Nur noch Farbaufnahmen

Die Filmkolumne. Von Nicolai Bühnemann, Fabian Tietke
22.06.2016. "Bastille Day" von James Watkins ist ein überzeugender Actionfilm mit dezidiert linker Agenda und einem coolen Hauptdarsteller, Idris Elba. Claudia von Alemann porträtiert in "Die Frau mit der Kamera" eine Freundin und Mitstreiterin: die 1996 verstorbene Fotografin Abisag Tüllmann.


Eine nackte junge Frau schreitet die Treppen vor Sacre-Coeur hinab. Die abgelenkte Aufmerksamkeit geifernder, applaudierender, eifrig fotografierender Männer macht sich Michael Mason (Richard Madden) zunutze, um ihnen mit flinken Füßen und noch viel flinkeren Fingern allerlei Wertgegenstände zu entwenden. Beinahe tänzelnd bewegt er sich von einem seiner Opfer zum nächsten. Ebenso flink wird er wenig später in der U-Bahn die junge Frau, die sich inzwischen angezogen hat, abservieren. Damit beendet der Film auch schon das Thema Paar-Beziehungen. Im weiteren Verlauf geht alles so schnell und ist dabei derart aufs Wesentlichste reduziert, dass für Liebesdinge schlichtweg keine Zeit bleibt.

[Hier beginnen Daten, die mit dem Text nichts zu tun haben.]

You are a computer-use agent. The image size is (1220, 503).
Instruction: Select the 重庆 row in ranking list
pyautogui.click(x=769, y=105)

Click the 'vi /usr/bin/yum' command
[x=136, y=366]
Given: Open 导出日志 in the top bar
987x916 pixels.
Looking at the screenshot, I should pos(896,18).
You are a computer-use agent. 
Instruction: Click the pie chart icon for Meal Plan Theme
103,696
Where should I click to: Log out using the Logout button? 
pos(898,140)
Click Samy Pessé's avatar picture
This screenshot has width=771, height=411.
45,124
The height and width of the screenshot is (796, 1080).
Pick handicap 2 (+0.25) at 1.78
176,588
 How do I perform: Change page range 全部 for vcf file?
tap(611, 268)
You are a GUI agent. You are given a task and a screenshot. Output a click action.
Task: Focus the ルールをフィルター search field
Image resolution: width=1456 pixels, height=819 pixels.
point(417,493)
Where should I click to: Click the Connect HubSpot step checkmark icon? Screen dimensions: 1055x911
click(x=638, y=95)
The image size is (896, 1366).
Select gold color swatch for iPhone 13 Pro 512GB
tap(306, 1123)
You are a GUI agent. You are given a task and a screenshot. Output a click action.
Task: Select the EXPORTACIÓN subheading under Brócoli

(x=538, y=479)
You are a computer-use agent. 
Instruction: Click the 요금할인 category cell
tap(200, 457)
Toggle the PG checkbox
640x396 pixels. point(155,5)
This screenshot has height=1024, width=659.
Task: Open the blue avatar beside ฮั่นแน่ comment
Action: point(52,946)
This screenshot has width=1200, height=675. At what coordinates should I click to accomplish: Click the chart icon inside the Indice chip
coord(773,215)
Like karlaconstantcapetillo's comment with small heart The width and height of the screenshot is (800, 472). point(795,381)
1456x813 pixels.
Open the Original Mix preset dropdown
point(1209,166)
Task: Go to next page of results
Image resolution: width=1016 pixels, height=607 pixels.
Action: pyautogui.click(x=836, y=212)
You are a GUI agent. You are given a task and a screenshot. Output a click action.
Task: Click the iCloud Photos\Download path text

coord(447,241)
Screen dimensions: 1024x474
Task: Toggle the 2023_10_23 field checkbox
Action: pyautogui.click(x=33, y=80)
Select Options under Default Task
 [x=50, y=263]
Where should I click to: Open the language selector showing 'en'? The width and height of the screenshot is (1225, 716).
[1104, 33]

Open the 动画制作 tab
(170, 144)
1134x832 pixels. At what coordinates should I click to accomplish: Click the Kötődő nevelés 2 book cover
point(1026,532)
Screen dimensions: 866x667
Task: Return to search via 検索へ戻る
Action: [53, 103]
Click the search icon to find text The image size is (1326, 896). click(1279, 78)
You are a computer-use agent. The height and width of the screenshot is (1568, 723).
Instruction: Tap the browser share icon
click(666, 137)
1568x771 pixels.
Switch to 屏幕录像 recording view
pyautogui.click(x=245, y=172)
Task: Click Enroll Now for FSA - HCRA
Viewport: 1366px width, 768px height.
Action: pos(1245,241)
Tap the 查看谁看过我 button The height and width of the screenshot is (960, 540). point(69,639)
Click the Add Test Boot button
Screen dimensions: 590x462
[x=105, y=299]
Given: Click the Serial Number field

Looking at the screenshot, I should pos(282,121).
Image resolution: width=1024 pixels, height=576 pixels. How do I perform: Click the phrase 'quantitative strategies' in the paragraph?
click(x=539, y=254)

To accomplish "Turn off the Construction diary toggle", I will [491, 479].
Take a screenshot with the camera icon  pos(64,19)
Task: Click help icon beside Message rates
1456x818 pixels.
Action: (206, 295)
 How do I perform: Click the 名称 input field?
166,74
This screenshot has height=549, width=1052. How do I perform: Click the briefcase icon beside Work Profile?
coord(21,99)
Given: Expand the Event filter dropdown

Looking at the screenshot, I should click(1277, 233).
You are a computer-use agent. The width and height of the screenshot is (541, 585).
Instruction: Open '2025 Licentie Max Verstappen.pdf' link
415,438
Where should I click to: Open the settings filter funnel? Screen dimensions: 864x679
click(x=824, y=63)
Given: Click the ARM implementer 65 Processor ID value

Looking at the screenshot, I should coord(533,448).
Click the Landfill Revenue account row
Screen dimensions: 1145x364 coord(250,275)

Michael ist Amerikaner, der in Paris sein Geld damit verdient, die Dinge zu verhökern, die er mit größtem Geschick klaut. Jedoch nimmt sein Schicksal eine unerwartete Wendung, als er eines Nachts der jungen Zoe (Charlotte Le Bon) eine Tasche stiehlt, die er, weil sie nichts Brauchbares enthält, auf einem Platz achtlos hinter sich schmeißt - und es plötzlich gewaltig rumst und vier Menschen ihr Leben verlieren. In der Tasche befand sich eine Bombe, die Zoe in der vermeintlich leeren Zentrale einer nationalistischen Partei platzieren sollte. Michael wird zum Terrorverdächtigen und gerät ins Visier des in Paris operierenden, knallharten CIA-Agenten Sean Briar (Idris Elba), den er jedoch bald von seiner Unschuld überzeugen kann. Gemeinsam mit Zoe suchen die beiden nach den wahren Terroristen und kommen dabei einer Verschwörung auf die Spur, die sich in bis in höchste Regierungskreise erstreckt.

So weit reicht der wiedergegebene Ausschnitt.